Il s'agissait d'une importante tutelle. Un nombreux conseil de famille était réuni dans le prétoire. Un homme arrive hors d'haleine, couvert de sueur, après avoir crevé plusieurs chevaux. Nul ne le connaît personnellement. Tout ce que l'on en sait, c'est qu'il gère au loin les propriétés des mineurs et que bientôt il va avoir des comptes à rendre. Cet homme supplie qu'on le nomme tuteur. Il s'adresse aux parents paternels, et puis aux parents maternels, Il fait longuement son propre éloge; il parle de sa probité, de sa fortune, de ses alliances; il prie, il promet, il menace. On lit sur ses traits une anxiété profonde, un désir immodéré de réussir. Vainement lui objecte-t-on que la tutelle est très-chargée; qu'elle prendra beaucoup sur le temps, sur la fortune, sur les affaires de celui à qui elle sera imposée.—Il lève toutes les difficultés. Son temps, il ne demande pas mieux que de le consacrer au service des pauvres orphelins;—sa fortune, il est prêt à en faire le sacrifice, tant il se sent dans le cœur un désintéressement héroïque;—ses affaires, il les verra péricliter d'un œil stoïque, pourvu que celles des mineurs prospèrent en ses mains.—Mais vous gérez leur fortune.—Raison de plus; je me rendrai des comptes à moi-même, et qui est plus en mesure de les examiner que celui qui les a faits?

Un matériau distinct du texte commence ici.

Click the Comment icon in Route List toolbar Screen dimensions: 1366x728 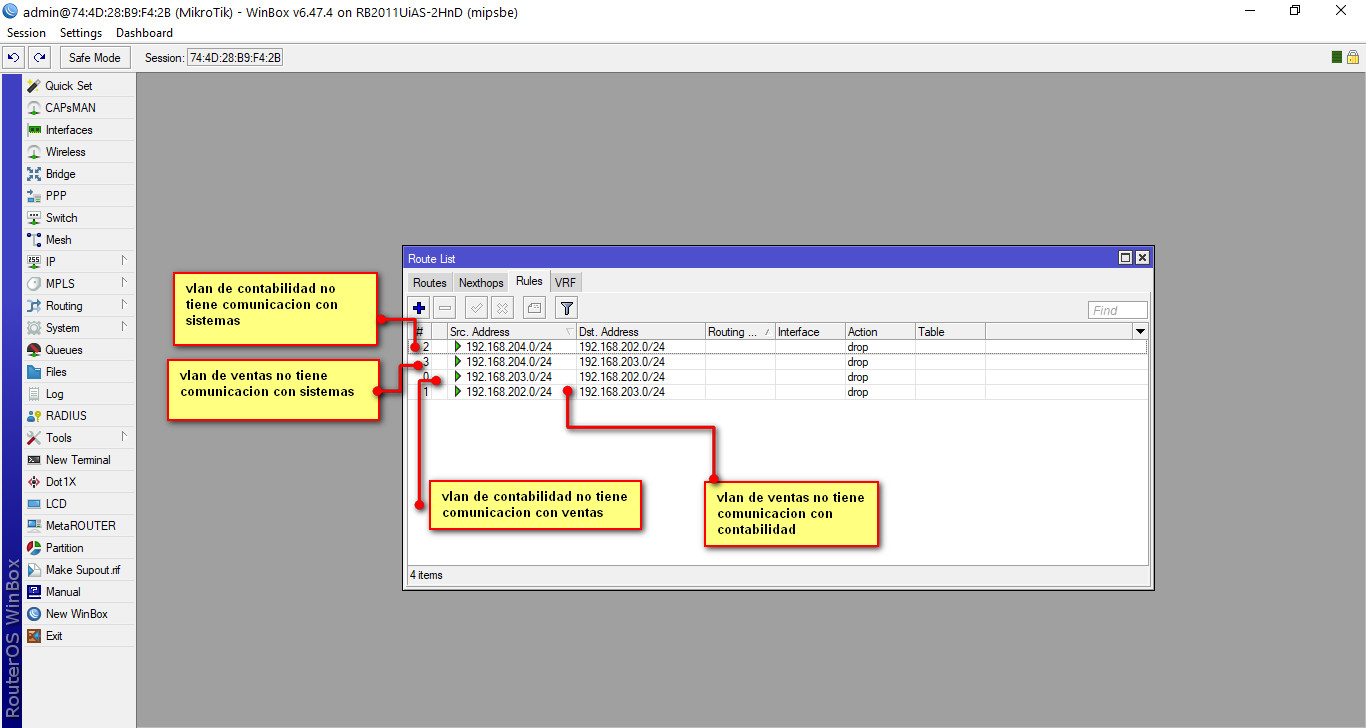[x=534, y=308]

Je le demande, le conseil de famille agirait-il d'une manière raisonnable en confiant à ce solliciteur empressé les fonctions qu'il demande?

N'agirait-il pas plus sagement d'en investir un parent connu par sa probité, son exactitude, surtout s'il se rencontrait que ce parent eût avec les mineurs des intérêts identiques, en sorte qu'il ne pût leur faire ni bien ni mal sans en recueillir sa part?.............

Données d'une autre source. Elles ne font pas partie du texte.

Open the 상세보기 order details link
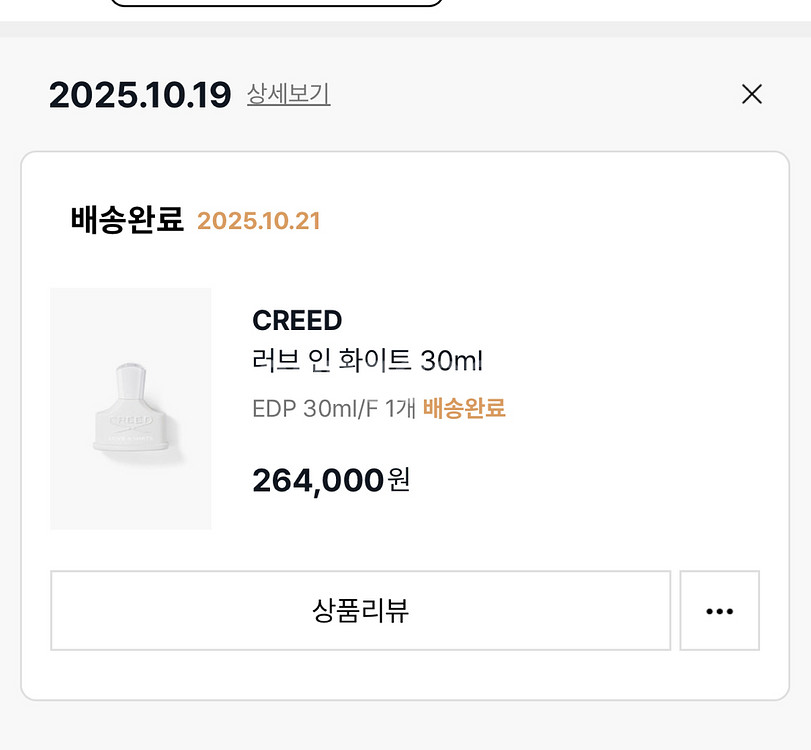811x750 pixels. click(x=286, y=95)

II.—Je vote pour M. A., parce qu'il m'a rendu un service.

«La reconnaissance, a-t-on dit, est la seule vertu dont on ne puisse pas abuser.»—C'est une erreur. Il y a un moyen fort usité d'en abuser, c'est d'acquitter, aux dépens d'autrui, la dette qu'elle nous impose.

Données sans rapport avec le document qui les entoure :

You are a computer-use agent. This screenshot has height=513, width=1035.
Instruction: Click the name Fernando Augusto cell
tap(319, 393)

Je ne disconviens pas qu'un électeur qui a reçu de fréquents témoignages de bienveillance de la part d'un candidat, dont il ne partage pas les opinions, se trouve dans une des positions les plus délicates, et les plus pénibles, si ce candidat a l'impudeur de lui demander son suffrage. L'ingratitude est en elle-même une chose qui répugne; aller jusqu'à en faire, pour ainsi dire, un étalage officiel, cela peut devenir un véritable supplice.—Vous aurez beau colorer cette défection par les motifs politiques les mieux déduits, il y a au fond de la conscience universelle un instinct qui vous condamnera.—C'est que les mœurs politiques n'ont pas fait ni pu faire les mêmes progrès que la morale privée. C'est que le public voit toujours dans votre suffrage une propriété dont vous pouvez disposer, et il vous blâmera de ne pas le laisser diriger par une vertu aussi populaire, aussi honorable que la reconnaissance.

Cependant examinons.

La question, telle qu'elle se pose en France, devant le corps électoral, est le plus souvent tellement complexe, qu'elle laisse, ce semble, une grande latitude à la conscience. Il y a deux candidats: l'un est pour le ministère, l'autre pour l'opposition.—Oui, mais si le ministère a fait bien des fautes, l'opposition a bien des torts aussi. D'ailleurs voyez les programmes des deux compétiteurs, l'un veut l'ordre et la liberté,—l'autre demande la liberté avec l'ordre. Il n'y a de différence qu'en ce que l'un met en seconde ligne ce que l'autre place au premier rang; au fond, ils veulent la même chose. Il ne valait pas la peine, pour de telles nuances, de trahir les droits que des bienfaits reçus donnaient sur votre vote à l'un des candidats. Vous n'êtes donc pas excusable.

Mais supposons que la question posée devant les électeurs soit moins vague, et vous verrez s'affaiblir non-seulement les droits, mais encore la popularité et même les prétentions de la reconnaissance.

En Angleterre, par exemple, une longue expérience du gouvernement représentatif a appris aux électeurs qu'il ne fallait pas poursuivre toutes les réformes à la fois, mais ne passer à la seconde que lorsqu'on aurait emporté la première, et ainsi de suite.